Data shown Block Start

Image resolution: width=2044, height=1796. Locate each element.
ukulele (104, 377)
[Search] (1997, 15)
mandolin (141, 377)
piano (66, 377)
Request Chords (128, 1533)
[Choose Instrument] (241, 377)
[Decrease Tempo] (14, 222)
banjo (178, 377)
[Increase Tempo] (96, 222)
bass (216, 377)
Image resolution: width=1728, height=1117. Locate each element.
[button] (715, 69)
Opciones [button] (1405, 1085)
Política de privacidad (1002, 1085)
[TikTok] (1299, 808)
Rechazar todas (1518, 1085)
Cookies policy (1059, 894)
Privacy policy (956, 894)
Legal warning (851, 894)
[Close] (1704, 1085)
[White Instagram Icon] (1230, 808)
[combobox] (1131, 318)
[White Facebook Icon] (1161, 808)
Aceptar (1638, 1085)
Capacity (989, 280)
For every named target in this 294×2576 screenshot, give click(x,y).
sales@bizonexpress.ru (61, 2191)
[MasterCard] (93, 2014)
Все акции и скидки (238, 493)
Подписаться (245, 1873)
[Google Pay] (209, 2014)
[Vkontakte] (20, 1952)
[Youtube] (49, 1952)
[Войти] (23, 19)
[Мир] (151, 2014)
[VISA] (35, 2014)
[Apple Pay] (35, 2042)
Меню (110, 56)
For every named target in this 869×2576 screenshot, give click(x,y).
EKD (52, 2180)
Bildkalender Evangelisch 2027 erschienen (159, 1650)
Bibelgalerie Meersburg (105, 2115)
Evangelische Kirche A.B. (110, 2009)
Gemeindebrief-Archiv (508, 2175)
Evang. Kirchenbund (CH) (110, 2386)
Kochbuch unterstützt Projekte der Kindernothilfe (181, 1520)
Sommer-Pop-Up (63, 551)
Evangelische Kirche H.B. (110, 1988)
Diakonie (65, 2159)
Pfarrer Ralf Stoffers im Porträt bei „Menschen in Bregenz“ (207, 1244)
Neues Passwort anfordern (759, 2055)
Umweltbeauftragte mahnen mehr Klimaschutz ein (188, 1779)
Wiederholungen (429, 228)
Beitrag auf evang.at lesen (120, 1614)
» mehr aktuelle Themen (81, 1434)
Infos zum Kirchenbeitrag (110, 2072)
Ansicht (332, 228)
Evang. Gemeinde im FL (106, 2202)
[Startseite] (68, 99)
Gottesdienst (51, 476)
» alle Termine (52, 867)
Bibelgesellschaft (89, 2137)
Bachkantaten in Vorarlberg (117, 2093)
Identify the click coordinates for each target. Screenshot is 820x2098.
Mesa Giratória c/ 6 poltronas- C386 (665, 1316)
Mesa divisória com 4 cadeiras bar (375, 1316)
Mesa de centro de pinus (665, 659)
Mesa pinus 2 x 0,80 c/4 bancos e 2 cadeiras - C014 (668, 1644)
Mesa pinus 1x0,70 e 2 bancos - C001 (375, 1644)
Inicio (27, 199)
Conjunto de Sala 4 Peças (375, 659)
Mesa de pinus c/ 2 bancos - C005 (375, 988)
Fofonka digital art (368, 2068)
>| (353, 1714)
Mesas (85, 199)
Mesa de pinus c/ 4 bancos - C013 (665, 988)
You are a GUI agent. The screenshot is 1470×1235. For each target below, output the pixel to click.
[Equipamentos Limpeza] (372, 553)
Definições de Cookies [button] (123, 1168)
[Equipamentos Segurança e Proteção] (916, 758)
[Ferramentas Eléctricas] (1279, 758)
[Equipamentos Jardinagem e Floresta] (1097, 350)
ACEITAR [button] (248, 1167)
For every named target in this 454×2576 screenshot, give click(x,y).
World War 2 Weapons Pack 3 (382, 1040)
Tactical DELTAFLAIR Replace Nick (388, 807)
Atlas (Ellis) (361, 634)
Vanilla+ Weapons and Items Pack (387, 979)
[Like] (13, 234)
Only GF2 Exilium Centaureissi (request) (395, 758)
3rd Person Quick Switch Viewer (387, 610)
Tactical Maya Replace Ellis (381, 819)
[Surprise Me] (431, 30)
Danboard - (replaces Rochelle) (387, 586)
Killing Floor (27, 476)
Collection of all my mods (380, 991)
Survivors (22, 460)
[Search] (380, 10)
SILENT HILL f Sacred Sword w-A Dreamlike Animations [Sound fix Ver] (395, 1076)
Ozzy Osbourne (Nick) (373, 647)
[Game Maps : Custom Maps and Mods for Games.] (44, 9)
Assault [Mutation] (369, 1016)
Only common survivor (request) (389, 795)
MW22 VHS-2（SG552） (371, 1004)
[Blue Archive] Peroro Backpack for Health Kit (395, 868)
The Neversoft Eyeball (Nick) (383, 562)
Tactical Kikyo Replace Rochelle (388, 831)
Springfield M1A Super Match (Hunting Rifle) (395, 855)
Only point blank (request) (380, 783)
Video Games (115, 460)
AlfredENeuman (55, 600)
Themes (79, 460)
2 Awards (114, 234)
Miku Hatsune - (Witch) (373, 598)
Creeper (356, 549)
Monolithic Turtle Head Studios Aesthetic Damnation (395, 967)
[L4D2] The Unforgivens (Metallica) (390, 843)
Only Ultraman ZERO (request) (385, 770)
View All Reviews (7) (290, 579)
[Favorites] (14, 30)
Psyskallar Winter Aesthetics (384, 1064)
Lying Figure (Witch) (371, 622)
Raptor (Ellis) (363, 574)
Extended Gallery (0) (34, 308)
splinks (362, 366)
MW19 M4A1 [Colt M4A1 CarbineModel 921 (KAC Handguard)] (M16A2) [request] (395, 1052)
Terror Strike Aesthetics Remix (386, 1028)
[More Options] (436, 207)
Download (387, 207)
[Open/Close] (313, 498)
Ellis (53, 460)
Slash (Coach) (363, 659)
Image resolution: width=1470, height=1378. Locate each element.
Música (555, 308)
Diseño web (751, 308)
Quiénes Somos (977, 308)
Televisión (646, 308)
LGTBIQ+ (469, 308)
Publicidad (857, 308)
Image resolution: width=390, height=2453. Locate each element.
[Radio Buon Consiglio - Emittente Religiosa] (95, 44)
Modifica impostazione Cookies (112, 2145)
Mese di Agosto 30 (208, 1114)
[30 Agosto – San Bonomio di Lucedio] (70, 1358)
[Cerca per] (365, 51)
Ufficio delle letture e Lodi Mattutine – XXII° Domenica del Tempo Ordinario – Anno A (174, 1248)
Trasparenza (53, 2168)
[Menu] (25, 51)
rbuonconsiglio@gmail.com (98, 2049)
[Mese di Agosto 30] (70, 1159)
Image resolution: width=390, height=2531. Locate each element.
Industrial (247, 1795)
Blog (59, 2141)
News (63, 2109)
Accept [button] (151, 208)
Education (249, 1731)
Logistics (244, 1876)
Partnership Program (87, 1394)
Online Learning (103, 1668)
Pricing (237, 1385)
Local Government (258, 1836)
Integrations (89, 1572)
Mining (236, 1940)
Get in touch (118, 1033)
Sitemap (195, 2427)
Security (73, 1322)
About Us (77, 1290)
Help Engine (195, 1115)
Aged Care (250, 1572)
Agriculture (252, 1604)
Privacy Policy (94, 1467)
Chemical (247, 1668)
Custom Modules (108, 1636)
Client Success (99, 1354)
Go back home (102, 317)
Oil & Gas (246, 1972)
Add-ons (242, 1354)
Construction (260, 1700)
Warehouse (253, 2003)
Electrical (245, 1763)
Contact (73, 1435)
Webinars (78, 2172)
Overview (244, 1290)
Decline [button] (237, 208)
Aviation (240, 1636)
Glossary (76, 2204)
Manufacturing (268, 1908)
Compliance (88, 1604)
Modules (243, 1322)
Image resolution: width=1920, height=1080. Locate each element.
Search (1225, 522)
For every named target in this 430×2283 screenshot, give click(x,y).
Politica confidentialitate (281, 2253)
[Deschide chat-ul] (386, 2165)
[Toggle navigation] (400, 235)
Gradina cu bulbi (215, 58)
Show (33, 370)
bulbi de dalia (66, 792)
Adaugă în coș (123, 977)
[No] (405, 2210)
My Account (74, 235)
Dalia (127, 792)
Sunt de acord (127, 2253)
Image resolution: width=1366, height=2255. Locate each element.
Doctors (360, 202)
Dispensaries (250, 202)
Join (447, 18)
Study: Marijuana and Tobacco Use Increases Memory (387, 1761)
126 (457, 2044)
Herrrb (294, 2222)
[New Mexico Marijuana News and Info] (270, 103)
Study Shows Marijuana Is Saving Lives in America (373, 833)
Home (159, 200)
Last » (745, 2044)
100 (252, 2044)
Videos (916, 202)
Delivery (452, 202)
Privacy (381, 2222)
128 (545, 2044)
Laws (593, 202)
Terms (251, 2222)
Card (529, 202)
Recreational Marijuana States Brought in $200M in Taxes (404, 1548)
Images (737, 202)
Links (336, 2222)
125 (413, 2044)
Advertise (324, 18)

Data shown Block End

What the exercise asks ▸ Give back the opening line of the records above and every line after it, up to and including the one with "Bachkantaten in Vorarlberg (117, 2093)", unchanged.

Response to this task ▸
Image resolution: width=2044, height=1796. Locate each element.
ukulele (104, 377)
[Search] (1997, 15)
mandolin (141, 377)
piano (66, 377)
Request Chords (128, 1533)
[Choose Instrument] (241, 377)
[Decrease Tempo] (14, 222)
banjo (178, 377)
[Increase Tempo] (96, 222)
bass (216, 377)
Image resolution: width=1728, height=1117. Locate each element.
[button] (715, 69)
Opciones [button] (1405, 1085)
Política de privacidad (1002, 1085)
[TikTok] (1299, 808)
Rechazar todas (1518, 1085)
Cookies policy (1059, 894)
Privacy policy (956, 894)
Legal warning (851, 894)
[Close] (1704, 1085)
[White Instagram Icon] (1230, 808)
[combobox] (1131, 318)
[White Facebook Icon] (1161, 808)
Aceptar (1638, 1085)
Capacity (989, 280)
For every named target in this 294×2576 screenshot, give click(x,y).
sales@bizonexpress.ru (61, 2191)
[MasterCard] (93, 2014)
Все акции и скидки (238, 493)
Подписаться (245, 1873)
[Google Pay] (209, 2014)
[Vkontakte] (20, 1952)
[Youtube] (49, 1952)
[Войти] (23, 19)
[Мир] (151, 2014)
[VISA] (35, 2014)
[Apple Pay] (35, 2042)
Меню (110, 56)
For every named target in this 869×2576 screenshot, give click(x,y).
EKD (52, 2180)
Bildkalender Evangelisch 2027 erschienen (159, 1650)
Bibelgalerie Meersburg (105, 2115)
Evangelische Kirche A.B. (110, 2009)
Gemeindebrief-Archiv (508, 2175)
Evang. Kirchenbund (CH) (110, 2386)
Kochbuch unterstützt Projekte der Kindernothilfe (181, 1520)
Sommer-Pop-Up (63, 551)
Evangelische Kirche H.B. (110, 1988)
Diakonie (65, 2159)
Pfarrer Ralf Stoffers im Porträt bei „Menschen in Bregenz“ (207, 1244)
Neues Passwort anfordern (759, 2055)
Umweltbeauftragte mahnen mehr Klimaschutz ein (188, 1779)
Wiederholungen (429, 228)
Beitrag auf evang.at lesen (120, 1614)
» mehr aktuelle Themen (81, 1434)
Infos zum Kirchenbeitrag (110, 2072)
Ansicht (332, 228)
Evang. Gemeinde im FL (106, 2202)
[Startseite] (68, 99)
Gottesdienst (51, 476)
» alle Termine (52, 867)
Bibelgesellschaft (89, 2137)
Bachkantaten in Vorarlberg (117, 2093)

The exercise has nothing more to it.